• Task requirements
Scan the entries that follow and copy out every line containing "computer".

[Source data]

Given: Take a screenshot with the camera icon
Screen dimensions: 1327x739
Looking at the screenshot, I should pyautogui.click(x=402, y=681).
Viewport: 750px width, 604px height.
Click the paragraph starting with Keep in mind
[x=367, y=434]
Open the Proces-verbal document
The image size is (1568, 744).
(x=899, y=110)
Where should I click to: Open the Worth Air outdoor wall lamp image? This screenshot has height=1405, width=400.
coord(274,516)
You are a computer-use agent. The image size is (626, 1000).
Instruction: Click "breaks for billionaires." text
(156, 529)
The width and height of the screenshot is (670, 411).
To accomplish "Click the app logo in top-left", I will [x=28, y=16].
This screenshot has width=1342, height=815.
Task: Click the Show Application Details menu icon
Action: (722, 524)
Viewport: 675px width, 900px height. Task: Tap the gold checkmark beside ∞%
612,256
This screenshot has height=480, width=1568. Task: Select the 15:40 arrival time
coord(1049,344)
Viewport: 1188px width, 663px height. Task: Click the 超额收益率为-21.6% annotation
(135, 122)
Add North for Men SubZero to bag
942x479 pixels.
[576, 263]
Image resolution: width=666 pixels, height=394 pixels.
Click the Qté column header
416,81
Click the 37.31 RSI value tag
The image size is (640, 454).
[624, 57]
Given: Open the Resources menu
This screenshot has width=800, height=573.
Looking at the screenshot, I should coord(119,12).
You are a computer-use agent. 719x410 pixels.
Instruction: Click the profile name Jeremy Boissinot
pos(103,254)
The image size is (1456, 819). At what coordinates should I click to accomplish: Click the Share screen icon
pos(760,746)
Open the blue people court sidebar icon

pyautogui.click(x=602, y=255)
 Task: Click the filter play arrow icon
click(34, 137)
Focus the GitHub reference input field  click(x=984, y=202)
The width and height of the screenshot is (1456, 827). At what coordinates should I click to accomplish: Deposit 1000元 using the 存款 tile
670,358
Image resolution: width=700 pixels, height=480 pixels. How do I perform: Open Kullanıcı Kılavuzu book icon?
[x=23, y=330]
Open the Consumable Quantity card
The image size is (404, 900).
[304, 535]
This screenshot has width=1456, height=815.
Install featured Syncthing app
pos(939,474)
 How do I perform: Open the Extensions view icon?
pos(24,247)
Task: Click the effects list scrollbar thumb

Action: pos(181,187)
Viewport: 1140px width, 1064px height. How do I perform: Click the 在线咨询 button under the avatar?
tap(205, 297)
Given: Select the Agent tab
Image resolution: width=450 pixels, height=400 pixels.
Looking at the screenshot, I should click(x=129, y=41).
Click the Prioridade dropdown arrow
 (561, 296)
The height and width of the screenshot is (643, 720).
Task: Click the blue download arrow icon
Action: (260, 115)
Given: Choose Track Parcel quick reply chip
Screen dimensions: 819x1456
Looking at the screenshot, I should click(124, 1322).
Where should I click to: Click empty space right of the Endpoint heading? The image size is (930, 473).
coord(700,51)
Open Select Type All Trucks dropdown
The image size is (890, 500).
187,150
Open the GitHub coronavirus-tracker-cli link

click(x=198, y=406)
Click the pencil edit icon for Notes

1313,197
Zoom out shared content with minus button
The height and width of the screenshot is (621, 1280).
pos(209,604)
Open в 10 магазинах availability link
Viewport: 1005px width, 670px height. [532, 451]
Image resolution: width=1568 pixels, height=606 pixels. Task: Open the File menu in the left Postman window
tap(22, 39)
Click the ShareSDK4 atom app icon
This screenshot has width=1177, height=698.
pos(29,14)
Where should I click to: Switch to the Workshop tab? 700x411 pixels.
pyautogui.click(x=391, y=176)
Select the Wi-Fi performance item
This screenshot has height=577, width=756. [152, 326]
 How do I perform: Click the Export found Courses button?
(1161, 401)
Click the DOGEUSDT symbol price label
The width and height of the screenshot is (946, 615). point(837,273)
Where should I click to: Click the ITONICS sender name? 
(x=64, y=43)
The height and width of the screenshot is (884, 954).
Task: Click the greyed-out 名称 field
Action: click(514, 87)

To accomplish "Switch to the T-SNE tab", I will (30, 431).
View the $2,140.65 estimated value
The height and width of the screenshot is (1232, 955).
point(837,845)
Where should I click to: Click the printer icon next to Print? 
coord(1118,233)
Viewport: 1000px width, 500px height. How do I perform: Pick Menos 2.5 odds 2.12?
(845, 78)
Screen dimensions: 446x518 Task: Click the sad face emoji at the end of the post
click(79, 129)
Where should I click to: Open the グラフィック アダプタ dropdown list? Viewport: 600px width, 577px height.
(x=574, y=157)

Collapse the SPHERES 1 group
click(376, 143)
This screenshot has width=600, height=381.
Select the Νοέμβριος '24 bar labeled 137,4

[/Source data]

• Written answer
You are a computer-use agent. The image size is (626, 1000).
You are a computer-use agent. 719x410 pixels.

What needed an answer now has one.